> [Your objective] When you reach the line that contains "کف بینی آنلاین (182, 1445)" in the entries below, begin returning lines exactly as written and continue through the last one.

Top of Working data

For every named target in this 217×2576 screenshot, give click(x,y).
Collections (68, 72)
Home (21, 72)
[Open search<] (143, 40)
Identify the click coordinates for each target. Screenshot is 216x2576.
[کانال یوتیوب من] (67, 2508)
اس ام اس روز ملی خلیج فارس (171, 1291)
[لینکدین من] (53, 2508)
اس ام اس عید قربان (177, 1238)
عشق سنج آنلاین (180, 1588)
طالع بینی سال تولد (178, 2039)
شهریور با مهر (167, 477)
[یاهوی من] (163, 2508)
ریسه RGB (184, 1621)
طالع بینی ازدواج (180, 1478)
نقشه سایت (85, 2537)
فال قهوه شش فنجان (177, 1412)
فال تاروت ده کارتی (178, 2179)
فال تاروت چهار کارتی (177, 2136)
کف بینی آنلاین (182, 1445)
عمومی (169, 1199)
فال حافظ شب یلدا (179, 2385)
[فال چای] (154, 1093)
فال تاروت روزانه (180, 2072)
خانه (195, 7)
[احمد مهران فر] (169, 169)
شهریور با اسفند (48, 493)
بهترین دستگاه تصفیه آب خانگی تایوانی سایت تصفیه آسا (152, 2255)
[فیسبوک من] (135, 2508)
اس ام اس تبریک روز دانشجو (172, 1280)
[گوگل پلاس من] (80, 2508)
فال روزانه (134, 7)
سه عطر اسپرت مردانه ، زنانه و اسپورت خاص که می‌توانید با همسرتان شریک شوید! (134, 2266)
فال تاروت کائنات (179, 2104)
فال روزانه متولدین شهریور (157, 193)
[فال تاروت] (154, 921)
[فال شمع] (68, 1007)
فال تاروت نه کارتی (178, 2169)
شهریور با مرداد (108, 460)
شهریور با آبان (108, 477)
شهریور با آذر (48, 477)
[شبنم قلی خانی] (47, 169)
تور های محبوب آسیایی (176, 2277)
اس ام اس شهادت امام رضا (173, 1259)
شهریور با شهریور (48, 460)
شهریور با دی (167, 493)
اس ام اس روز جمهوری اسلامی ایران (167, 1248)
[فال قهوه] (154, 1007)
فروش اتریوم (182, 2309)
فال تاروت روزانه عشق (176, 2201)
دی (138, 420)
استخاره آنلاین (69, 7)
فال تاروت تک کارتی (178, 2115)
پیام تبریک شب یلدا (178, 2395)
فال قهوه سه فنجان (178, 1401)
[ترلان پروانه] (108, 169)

Bottom of Working data

> [Task output]
کف بینی آنلاین (182, 1445)
عمومی (169, 1199)
فال حافظ شب یلدا (179, 2385)
[فال چای] (154, 1093)
فال تاروت روزانه (180, 2072)
خانه (195, 7)
[احمد مهران فر] (169, 169)
شهریور با اسفند (48, 493)
بهترین دستگاه تصفیه آب خانگی تایوانی سایت تصفیه آسا (152, 2255)
[فیسبوک من] (135, 2508)
اس ام اس تبریک روز دانشجو (172, 1280)
[گوگل پلاس من] (80, 2508)
فال روزانه (134, 7)
سه عطر اسپرت مردانه ، زنانه و اسپورت خاص که می‌توانید با همسرتان شریک شوید! (134, 2266)
فال تاروت کائنات (179, 2104)
فال روزانه متولدین شهریور (157, 193)
[فال تاروت] (154, 921)
[فال شمع] (68, 1007)
فال تاروت نه کارتی (178, 2169)
شهریور با مرداد (108, 460)
شهریور با آبان (108, 477)
شهریور با آذر (48, 477)
[شبنم قلی خانی] (47, 169)
تور های محبوب آسیایی (176, 2277)
اس ام اس شهادت امام رضا (173, 1259)
شهریور با شهریور (48, 460)
شهریور با دی (167, 493)
اس ام اس روز جمهوری اسلامی ایران (167, 1248)
[فال قهوه] (154, 1007)
فروش اتریوم (182, 2309)
فال تاروت روزانه عشق (176, 2201)
دی (138, 420)
استخاره آنلاین (69, 7)
فال تاروت تک کارتی (178, 2115)
پیام تبریک شب یلدا (178, 2395)
فال قهوه سه فنجان (178, 1401)
[ترلان پروانه] (108, 169)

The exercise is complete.